俺より上背があり筋肉質な義男が、セーラー服を着れば、女子と見間違えられることはない。
が、セーラー服がはちきれそうな体を縮こませ、涙目に頬を染めた顔をうつむけ、頑なにスカートの裾を引っ張り、内股になって太ももを擦り合わせているさまは、お笑いのオネエっぽくはなく、そこらの女より、よほど愛らしかった。
だからこそ、厄介だった。
忘れようにも忘れられない。
小学校中学年辺りから性の成熟への不安を覚えるようになり、高校生に至るまで意図して外的刺激から身を遠ざけ、根性でもって内なる衝動を押さえつけてきた。
今回は、義男のセーラー服姿を、真正面から見てしまったとはいえ、いつも以上に、精神統一に励んだ甲斐があり、フラッシュバックに襲われることはなかった。
起きているときは、だ。
寝るとなると、意識の制御が利かなくなるから、どうなるか分かったものではない。
起きている間、抑制していた分、夢でフィーバーしてしまうように、思えてならなかった。
最悪、夢精するのではないか。
そう考えると、眠気が失せたし、この先、死ぬまで寝ないで過ごすわけにはいかないが、せめて、直後の夜だけは、厳戒態勢をとって、一睡もせずに翌朝を迎えた。

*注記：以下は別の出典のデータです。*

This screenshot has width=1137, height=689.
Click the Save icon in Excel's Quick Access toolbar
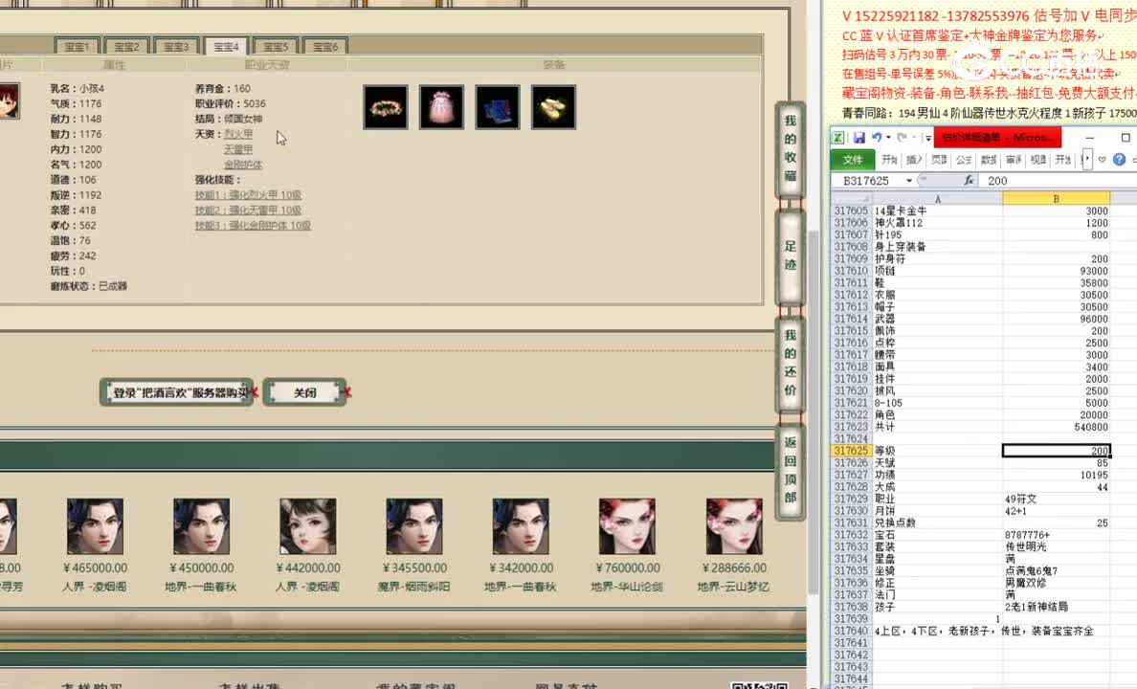[x=858, y=136]
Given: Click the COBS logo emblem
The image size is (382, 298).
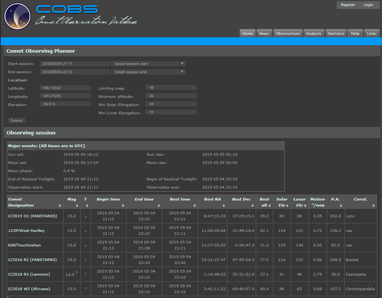Looking at the screenshot, I should 17,16.
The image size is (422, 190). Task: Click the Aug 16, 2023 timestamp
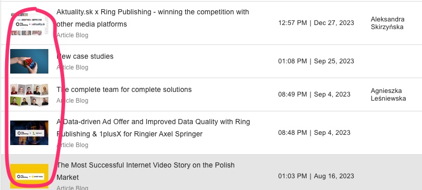(x=316, y=176)
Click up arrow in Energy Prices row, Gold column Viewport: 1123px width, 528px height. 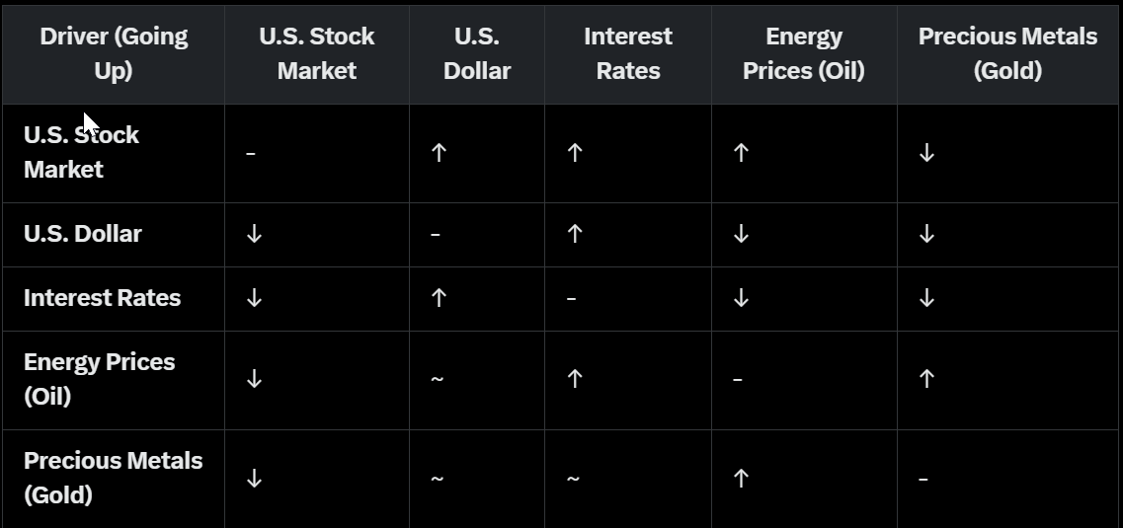coord(926,379)
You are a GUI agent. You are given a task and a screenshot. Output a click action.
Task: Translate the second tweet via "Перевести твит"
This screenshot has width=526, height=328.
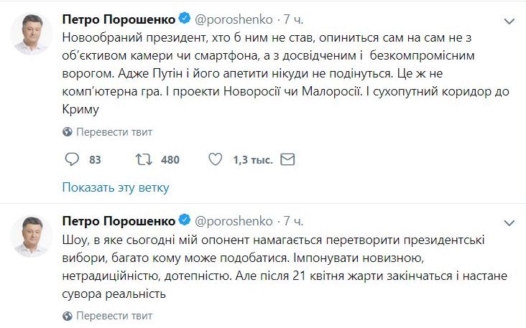[111, 315]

朝練が休みというのに、朝っぱらから疲弊しきっていたとはいえ、食欲がなくても腹に飯を詰めこみ、鏡でチェックして、青ざめた額や、目の下のくまには、母親のおしろいをはたいた。
玄関の扉を開けるときも、「いってきます!」といつにも増して声を張ってみせ、空元気にふるまったのには、訳がある。
玄関から踏みだしたところで、ちょうど、家の敷地に入ろうとしていた義男と、目が合った。
一瞬、義男が頬を引きつらせたのに、俺のほうは、ほんの隙も見せず「よお」と笑いかける。
あれから、話し合いをせず、連絡も取らないまま、昨日の今日で顔を合わせるとなれば、もちろん気まずい。
とはいえ、義男のことなので、「ごめん」と謝ってきかねなかったから、もじもじしていられなかった。
たとえ、セーラー服姿を思い起こすリスクを負ってでも、無視はしたくなかったし、義男に負い目を覚えてほしくなかった。
折角、テスト期間に入って、駅まで並んで歩けるようになったのだから、一日も不意にしたくなかったし(いつもは俺が朝練で先にいく)。
長年のつきあいの義男には、俺の空元気はお見通しだろうものを、「おはよ」と眉尻を下げて笑いかけ、昨日のことを、蒸し返しはしなかった。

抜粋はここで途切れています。